Bay View Bank
- Company type: Subsidiary
- Industry: Financial services
- Founded: 1973; 53 years ago
- Defunct: November 1, 2002; 23 years ago
- Fate: Liquidation Bay View Bank's parent company, Bay View Capital Corp., voluntarily liquidated both itself and its namesake bank. Retail banking operations acquired by U.S. Bank.;
- Successor: U.S. Bank
- Headquarters: San Mateo, California
- Total assets: US$ 3.87 billion (09/2002)
- Number of employees: 707 (09/2002)
- Parent: Bay View Capital Corporation
- Website: Archived official website

= Bay View Bank =

Bay View Bank was a San Mateo, California, based bank which, at its height, operated 58 branches across the San Francisco Bay Area. It was one of the largest locally based banks in the San Francisco market. It had $3.03 billion in combined total deposits and $731,000 in loans, as of September 30, 2002.

A wholly owned subsidiary of Bay View Capital Corp., Bay View Bank was liquidated in 2002 and sold off in parts. U.S. Bank bought its retail branch network and home mortgage assets, and Washington Mutual bought its multifamily and commercial real estate assets.

==History==
Bay View Capital Corporation was traded on the New York Stock Exchange under the ticker symbol BVC. Its stock suffer greatly at the end of the Twentieth Century. After the value of its stock had dropped 50% during, Bay View Capital decided in May 2000 than it was time sell some or all of its business before the value of the company drops further. Eventually, the owners of the corporation would vote for dissolution and gradual liquidation in the effort to protect equity values.

Bay View Bank suffered a $234.5 million loss in bad loans in the three months during 2000 alone.

In November 2000, Wells Fargo and Golden State Bancorp had expressed initial in purchasing Bay View Bank.
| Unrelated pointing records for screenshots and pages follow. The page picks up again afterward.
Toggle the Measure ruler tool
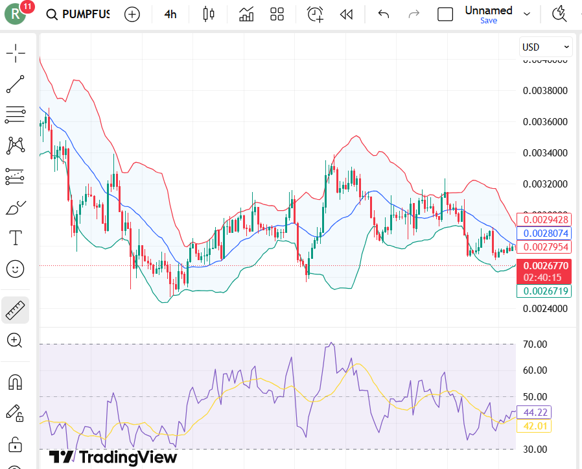582x469 pixels. (x=15, y=309)
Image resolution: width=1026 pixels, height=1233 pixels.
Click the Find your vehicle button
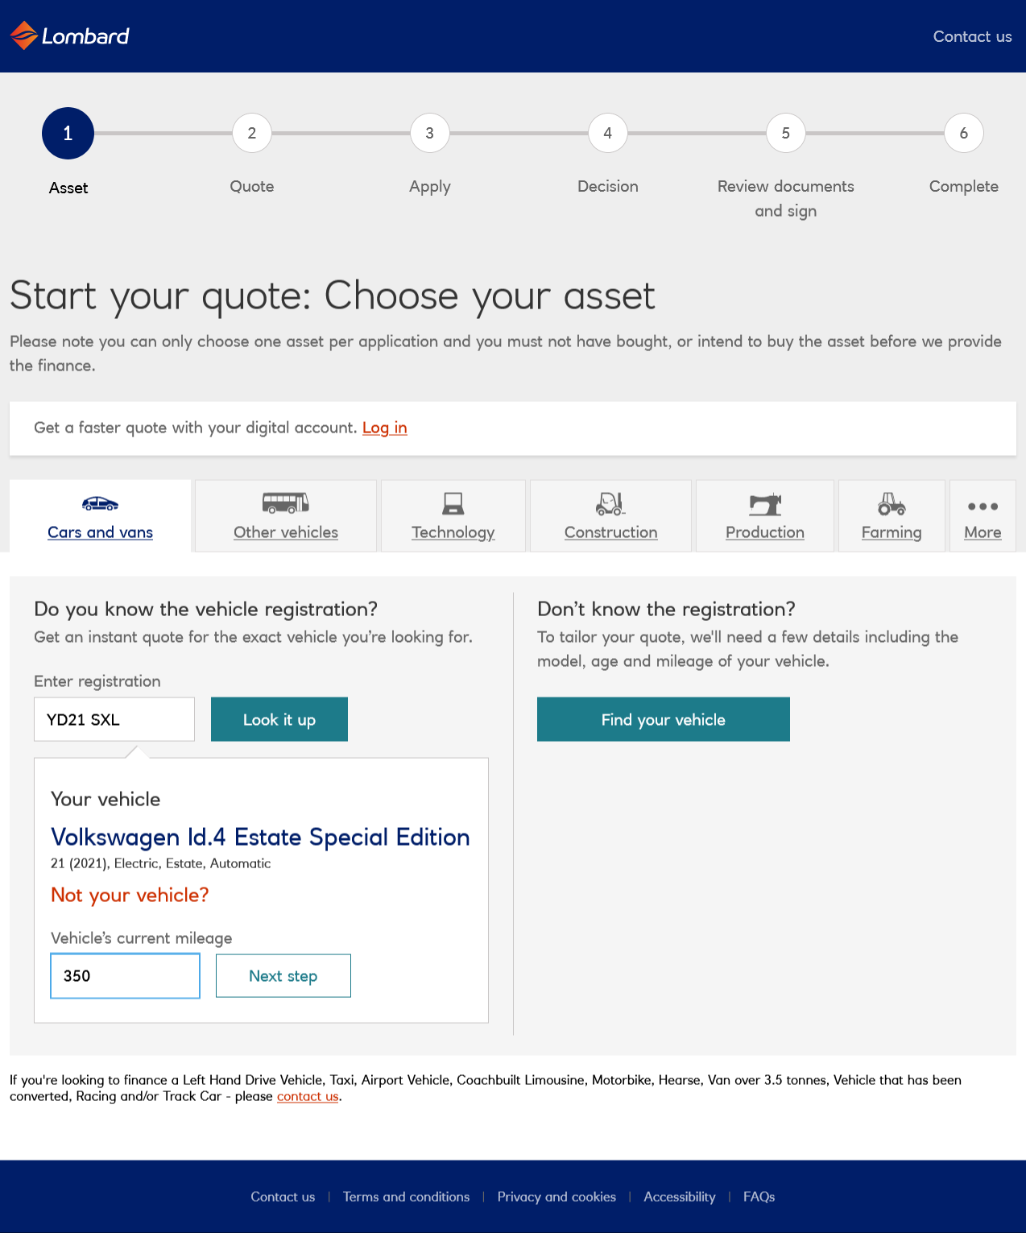[x=663, y=719]
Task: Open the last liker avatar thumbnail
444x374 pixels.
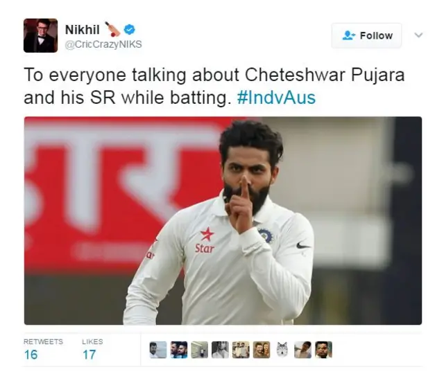Action: point(324,350)
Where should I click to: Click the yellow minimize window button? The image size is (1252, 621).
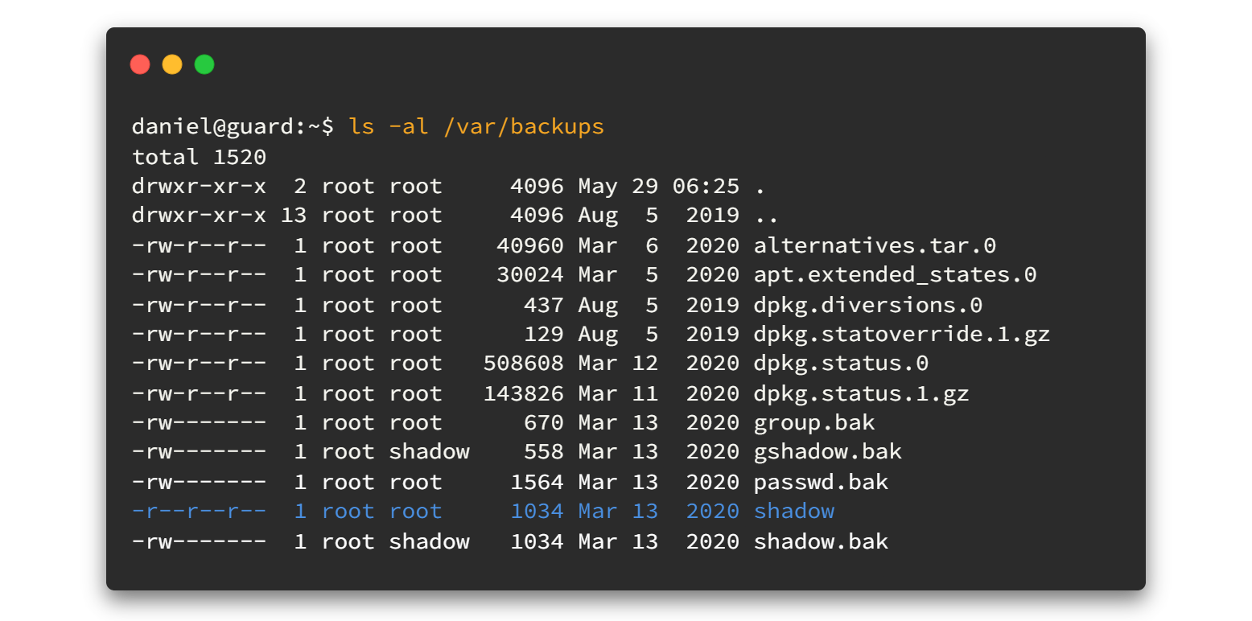[172, 64]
However, Bay View Capital rejected their bids of approximately $325 million for being far too low.

In July 2002, Bay View Capital announced that it was in the process of selling the offices, deposits, and only some loans of Bay View Bank to U.S. Bancorp for approximately $429 million while the mortgages were being sold to Washington Mutual at a "slight premium to book value". Both sales were completed by November 2002.